(Source data)
........

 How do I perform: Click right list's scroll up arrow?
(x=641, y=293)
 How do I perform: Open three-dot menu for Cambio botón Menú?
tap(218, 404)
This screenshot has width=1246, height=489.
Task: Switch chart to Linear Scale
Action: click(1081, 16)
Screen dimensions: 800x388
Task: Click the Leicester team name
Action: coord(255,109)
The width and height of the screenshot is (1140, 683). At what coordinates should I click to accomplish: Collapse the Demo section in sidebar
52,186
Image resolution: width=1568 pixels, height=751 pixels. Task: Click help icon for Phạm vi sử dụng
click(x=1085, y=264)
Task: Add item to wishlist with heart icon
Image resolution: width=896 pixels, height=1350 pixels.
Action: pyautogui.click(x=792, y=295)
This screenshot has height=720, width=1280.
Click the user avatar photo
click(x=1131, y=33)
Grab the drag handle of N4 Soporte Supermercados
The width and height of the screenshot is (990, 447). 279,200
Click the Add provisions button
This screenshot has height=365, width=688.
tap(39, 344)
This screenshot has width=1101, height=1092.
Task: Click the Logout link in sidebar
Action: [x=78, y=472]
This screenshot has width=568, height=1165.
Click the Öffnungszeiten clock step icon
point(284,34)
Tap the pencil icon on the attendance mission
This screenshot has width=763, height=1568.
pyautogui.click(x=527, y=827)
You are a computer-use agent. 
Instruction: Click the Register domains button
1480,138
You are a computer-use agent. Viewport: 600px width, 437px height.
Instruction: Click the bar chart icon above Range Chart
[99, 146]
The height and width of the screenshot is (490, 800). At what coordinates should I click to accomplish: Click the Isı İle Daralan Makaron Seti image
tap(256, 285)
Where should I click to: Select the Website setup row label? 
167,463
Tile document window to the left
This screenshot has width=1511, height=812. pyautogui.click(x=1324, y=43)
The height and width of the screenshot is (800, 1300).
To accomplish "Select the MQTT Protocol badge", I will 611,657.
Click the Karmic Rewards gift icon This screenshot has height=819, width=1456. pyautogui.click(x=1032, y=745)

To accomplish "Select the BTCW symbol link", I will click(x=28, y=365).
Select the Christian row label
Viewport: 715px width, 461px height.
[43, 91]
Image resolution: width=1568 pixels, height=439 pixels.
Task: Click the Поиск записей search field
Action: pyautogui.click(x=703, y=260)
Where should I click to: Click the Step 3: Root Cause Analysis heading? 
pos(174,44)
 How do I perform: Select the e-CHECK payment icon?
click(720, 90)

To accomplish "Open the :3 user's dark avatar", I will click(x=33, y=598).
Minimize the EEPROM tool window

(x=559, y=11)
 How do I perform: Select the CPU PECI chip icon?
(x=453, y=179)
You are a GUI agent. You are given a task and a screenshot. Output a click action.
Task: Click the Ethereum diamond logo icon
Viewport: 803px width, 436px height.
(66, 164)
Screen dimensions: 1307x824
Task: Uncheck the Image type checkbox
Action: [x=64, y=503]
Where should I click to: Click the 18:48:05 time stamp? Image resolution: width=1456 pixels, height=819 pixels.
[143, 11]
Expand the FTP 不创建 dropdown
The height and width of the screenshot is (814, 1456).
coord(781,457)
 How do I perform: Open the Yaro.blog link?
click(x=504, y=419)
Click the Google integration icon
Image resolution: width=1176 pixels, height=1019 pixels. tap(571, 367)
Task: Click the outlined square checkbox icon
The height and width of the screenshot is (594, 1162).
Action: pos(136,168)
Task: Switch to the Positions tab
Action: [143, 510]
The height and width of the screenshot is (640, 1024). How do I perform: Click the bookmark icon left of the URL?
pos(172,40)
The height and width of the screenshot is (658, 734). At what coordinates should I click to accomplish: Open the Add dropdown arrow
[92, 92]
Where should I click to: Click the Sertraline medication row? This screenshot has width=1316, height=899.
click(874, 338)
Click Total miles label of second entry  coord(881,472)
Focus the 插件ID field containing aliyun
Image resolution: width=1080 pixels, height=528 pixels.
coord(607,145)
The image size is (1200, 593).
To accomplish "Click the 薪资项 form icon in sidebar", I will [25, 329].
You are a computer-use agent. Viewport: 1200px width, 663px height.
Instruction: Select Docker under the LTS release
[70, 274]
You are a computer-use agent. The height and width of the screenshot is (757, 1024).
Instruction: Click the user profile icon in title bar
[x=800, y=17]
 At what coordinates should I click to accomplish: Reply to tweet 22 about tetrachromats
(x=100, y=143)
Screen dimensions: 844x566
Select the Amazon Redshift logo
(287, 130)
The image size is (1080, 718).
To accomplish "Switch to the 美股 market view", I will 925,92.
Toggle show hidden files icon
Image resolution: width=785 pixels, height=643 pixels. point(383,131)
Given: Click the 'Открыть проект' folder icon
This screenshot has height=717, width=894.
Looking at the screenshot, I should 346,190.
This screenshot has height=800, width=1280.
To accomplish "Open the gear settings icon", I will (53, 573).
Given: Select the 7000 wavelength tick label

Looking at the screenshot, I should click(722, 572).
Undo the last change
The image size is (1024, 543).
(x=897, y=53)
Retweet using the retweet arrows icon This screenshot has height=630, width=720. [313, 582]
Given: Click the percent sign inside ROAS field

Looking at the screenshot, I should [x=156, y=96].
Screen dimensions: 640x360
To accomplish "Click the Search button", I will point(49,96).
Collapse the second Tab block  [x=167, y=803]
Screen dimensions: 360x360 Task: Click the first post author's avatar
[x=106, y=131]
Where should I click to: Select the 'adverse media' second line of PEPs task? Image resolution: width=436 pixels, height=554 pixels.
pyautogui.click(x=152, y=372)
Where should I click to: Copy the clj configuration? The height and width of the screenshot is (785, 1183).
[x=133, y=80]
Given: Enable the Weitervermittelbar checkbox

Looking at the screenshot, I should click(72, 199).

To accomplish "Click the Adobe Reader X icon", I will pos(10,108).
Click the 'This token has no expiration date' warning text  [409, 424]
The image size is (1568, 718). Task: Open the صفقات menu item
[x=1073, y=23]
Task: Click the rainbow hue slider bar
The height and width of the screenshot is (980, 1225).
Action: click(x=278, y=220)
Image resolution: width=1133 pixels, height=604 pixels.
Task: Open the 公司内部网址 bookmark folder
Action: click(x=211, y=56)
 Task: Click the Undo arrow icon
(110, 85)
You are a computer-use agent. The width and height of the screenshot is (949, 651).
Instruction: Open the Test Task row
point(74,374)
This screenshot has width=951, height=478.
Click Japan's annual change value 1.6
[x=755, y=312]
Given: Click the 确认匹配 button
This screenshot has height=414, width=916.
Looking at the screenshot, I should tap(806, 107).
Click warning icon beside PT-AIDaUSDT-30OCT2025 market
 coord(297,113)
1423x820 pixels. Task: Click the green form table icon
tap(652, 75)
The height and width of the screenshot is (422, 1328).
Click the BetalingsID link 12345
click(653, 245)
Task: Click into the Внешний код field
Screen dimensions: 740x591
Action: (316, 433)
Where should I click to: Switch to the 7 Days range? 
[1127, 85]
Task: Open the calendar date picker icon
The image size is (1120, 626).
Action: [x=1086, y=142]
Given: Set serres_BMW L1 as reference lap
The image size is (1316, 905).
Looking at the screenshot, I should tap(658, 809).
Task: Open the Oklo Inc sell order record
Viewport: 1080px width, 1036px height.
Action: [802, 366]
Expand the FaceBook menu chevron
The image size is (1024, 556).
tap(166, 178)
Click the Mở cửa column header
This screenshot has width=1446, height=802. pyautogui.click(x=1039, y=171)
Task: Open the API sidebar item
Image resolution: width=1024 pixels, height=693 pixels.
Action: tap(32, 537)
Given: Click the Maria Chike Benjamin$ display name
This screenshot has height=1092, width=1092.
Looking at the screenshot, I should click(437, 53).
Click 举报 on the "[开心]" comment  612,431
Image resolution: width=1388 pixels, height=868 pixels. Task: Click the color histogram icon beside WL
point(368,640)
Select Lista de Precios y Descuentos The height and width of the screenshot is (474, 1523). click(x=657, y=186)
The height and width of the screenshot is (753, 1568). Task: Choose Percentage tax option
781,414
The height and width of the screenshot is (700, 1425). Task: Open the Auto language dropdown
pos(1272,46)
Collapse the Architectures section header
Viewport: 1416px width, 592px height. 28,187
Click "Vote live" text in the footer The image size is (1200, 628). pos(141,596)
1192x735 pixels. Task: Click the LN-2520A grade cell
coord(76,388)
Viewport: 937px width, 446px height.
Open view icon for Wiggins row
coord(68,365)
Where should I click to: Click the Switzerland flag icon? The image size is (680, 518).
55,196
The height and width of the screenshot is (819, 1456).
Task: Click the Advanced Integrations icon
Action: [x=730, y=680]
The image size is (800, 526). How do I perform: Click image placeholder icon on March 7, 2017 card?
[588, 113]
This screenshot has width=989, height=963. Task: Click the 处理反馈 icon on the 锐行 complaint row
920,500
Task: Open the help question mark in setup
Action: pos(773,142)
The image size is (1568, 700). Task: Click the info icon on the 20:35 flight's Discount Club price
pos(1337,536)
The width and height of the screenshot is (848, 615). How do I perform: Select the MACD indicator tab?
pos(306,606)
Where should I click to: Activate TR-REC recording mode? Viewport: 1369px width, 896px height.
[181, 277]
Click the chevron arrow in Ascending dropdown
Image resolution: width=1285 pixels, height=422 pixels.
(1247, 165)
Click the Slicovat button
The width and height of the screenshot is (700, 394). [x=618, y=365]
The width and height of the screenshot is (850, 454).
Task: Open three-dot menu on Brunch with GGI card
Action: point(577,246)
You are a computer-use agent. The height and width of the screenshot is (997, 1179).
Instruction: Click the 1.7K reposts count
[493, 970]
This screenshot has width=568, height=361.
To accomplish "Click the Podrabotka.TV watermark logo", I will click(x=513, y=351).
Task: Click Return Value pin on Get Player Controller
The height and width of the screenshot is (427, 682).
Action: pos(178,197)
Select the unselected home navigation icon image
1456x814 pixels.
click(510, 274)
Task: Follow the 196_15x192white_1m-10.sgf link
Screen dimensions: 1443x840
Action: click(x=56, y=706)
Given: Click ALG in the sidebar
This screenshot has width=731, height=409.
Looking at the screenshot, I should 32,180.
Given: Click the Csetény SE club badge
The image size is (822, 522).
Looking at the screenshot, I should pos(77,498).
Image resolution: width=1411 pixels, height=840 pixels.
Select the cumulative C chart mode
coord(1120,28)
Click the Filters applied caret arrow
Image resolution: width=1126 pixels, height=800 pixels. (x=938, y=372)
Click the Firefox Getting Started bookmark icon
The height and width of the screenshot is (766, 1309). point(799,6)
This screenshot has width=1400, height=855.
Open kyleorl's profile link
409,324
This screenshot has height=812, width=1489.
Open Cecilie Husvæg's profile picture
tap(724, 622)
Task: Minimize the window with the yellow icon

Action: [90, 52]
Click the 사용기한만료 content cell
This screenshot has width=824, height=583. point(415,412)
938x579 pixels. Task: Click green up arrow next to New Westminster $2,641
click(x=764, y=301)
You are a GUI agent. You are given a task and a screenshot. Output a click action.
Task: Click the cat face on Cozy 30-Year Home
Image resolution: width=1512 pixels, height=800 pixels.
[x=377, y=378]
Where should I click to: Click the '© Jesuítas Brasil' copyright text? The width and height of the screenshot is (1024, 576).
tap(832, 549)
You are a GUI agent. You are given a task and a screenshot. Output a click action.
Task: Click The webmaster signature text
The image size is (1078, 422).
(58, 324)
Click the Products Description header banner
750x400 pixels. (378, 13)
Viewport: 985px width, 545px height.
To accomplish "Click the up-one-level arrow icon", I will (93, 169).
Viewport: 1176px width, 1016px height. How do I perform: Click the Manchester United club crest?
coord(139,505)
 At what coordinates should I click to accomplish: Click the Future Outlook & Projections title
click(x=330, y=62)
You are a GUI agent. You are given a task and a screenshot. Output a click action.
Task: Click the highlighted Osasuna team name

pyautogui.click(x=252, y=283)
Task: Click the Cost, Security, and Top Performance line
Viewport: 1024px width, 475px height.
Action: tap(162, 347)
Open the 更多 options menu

........

▶ **Task to carry out**:
Among the entries, copy every line containing the word "computer".

▶ **The answer**:
You are a computer-use agent. 
You are a computer-use agent. Viewport: 600px width, 437px height.
You are a computer-use agent. Viewport: 1200px width, 663px height.
You are a computer-use agent. The height and width of the screenshot is (757, 1024).
You are a computer-use agent. The width and height of the screenshot is (949, 651).
You are a computer-use agent. The height and width of the screenshot is (997, 1179).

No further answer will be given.